Hey y’all. Wanted to document some of the stranger bits I’ve encountered while running Kubernetes with one of my clients. We’ve finally got some decent sized clusters running in their environment and they’re being heavily utilized by developers, as they push new or rewritten services into the cluster. Win! That said, we got some complaints about the network performance these guys were seeing. It sounded like intra-cluster communication was working well, but trying to connect to other systems outside of the cluster or things on the public internet were really slow. Like anywhere between 4-10 seconds to resolve the names. Uh oh. Here’s some of what we did to help work around that, as well as how we figured it out.

Basics

So we had traditionally just been deploying the official KubeDNS deployment that is part of the Kubernetes repo. Or, rather, we were using the one that Kargo deploys, which is just a copy of the former. We’ll still be using that as our basis. It’s also important to note that the pod that’s deployed is 3 containers: kubedns, dnsmasq, and a sidecar for health checking. The names of these seem to have changed very recently, but just know that the important ones are kubedns and dnsmasq.
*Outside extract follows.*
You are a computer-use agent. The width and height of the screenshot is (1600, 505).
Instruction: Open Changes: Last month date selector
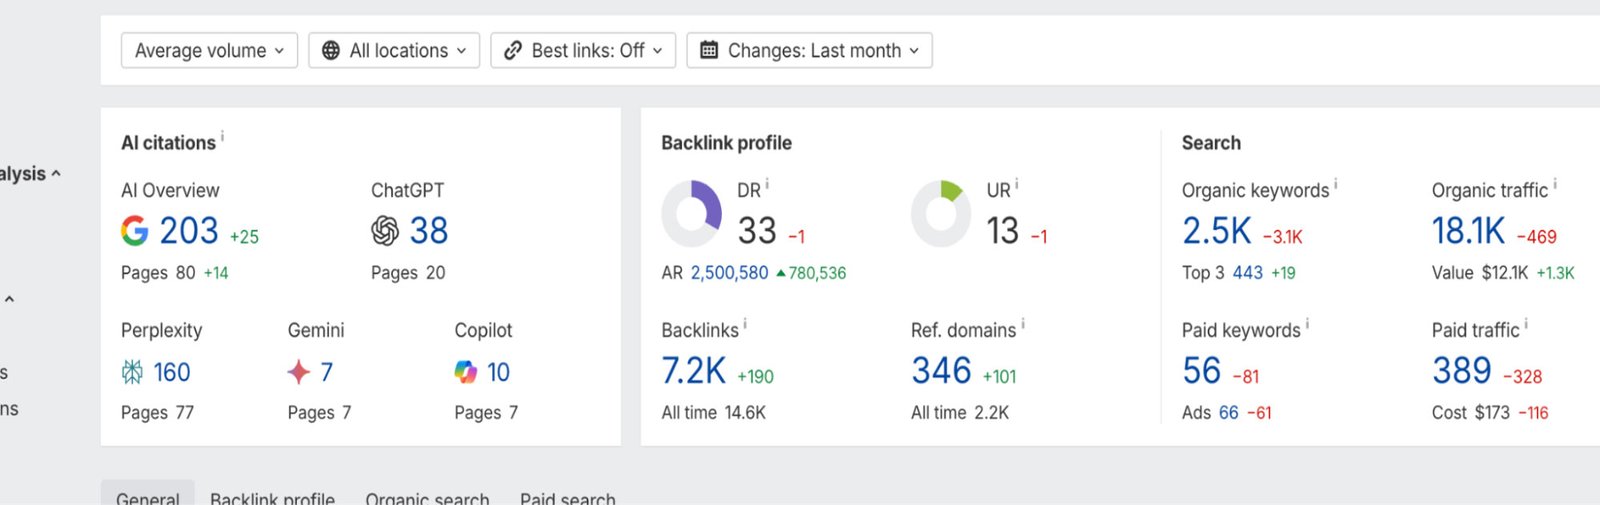pyautogui.click(x=809, y=51)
The flow is basically this:

A request for resolution inside the cluster is directed to the kubedns service
The dnsmasq container is the first that receives the request
If the request is cluster.local, in-addr.arpa, or similar, it is forwarded to the kubedns container for resolution.
If it’s something else, dnsmasq container queries the upstream DNS that’s present in its /etc/resolv.conf file.

Logging

So, while all of the above seemed to be working, it was just slow. The first thing I tried to do was see if queries were making it to the dnsmasq container in a timely fashion. I dumped the logs with kubectl logs -f --tail 100 -c dnsmasq -n kube-system kubedns-xxxyy. I noticed quickly that there weren’t any logs of interest here:

dnsmasq[1]: started, version 2.76 cachesize 1000
dnsmasq[1]: compile time options: IPv6 GNU-getopt no-DBus no-i18n no-IDN DHCP DHCPv6 no-Lua TFTP no-conntrack ipset auth no-DNSSEC loop-detect inotify
dnsmasq[1]: using nameserver 127.0.0.1#10053
dnsmasq[1]: read /etc/hosts - 7 addresses

I needed to enable log-queries:

You can do this by editing the RC with kubectl edit rc -n kube-system kubedns.
Update the flags under the dnsmasq container to look like the following:

...
      - args:
        - --log-facility=-
        - --cache-size=1000
        - --no-resolv
        - --server=127.0.0.1#10053
        - --log-queries
...

Bounce the replicas with:

kubectl scale rc -n kube-system kubedns --replicas=0 && \
kubectl scale rc -n kube-system kubedns --replicas=1

Once the new pod is online you can then dump the logs again. You should see lots of requests flowing through, even on a small cluster.

WTF Is That?##

So now that I had some logs online, I started querying from inside of a pod. The first thing I ran was something like time nslookup kubedns.kube-system.svc.cluster.local to just simply look up something internal to the cluster. As soon as I did that, I saw a TON of queries and, while it eventually resolved, it was searching every. single. possible. name.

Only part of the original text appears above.